BEGIN THE RECORDS

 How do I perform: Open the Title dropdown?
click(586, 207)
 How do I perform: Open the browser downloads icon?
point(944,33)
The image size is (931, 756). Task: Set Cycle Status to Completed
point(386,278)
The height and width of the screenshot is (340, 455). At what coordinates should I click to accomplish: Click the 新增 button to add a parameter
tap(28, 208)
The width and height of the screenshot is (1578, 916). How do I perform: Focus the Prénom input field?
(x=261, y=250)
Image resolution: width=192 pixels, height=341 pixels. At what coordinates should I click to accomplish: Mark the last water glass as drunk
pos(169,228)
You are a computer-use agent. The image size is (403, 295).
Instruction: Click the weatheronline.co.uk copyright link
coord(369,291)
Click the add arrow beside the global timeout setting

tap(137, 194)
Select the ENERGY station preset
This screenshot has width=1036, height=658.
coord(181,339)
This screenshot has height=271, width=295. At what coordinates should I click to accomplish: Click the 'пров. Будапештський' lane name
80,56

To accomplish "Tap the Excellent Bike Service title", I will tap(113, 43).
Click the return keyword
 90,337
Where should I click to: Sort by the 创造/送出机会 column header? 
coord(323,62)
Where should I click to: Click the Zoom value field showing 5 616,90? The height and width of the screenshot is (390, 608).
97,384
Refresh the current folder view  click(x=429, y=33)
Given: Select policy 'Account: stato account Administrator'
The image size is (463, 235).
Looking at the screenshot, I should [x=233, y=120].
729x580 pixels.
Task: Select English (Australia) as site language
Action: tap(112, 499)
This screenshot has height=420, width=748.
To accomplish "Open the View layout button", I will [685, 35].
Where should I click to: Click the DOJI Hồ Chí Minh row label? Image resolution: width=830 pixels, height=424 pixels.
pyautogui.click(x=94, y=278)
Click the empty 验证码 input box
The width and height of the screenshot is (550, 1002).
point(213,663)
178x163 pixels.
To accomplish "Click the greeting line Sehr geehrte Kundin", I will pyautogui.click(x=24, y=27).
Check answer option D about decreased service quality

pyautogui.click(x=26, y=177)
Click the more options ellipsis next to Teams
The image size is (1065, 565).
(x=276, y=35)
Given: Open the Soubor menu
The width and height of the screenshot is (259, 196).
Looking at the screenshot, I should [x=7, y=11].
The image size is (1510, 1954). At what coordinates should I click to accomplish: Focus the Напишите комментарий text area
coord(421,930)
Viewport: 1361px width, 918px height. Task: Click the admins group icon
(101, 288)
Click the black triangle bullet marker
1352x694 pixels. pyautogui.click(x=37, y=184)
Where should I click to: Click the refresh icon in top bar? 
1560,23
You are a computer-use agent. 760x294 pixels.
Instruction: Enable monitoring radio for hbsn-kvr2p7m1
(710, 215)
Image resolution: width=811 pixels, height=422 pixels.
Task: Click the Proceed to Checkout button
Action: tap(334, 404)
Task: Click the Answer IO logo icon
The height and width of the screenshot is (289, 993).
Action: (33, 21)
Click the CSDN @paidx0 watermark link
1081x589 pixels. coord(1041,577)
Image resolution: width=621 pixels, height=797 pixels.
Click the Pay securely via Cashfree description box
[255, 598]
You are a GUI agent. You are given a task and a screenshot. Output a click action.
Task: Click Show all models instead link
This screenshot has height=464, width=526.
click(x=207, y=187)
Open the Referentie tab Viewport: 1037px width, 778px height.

END THE RECORDS

> _WORK INSTRUCTION_: In the lines above, find the word "computer" and copy every line it occurs in.

> _RESPONSE_:
You are a computer-use agent. The image size is (403, 295).
You are a computer-use agent. 760x294 pixels.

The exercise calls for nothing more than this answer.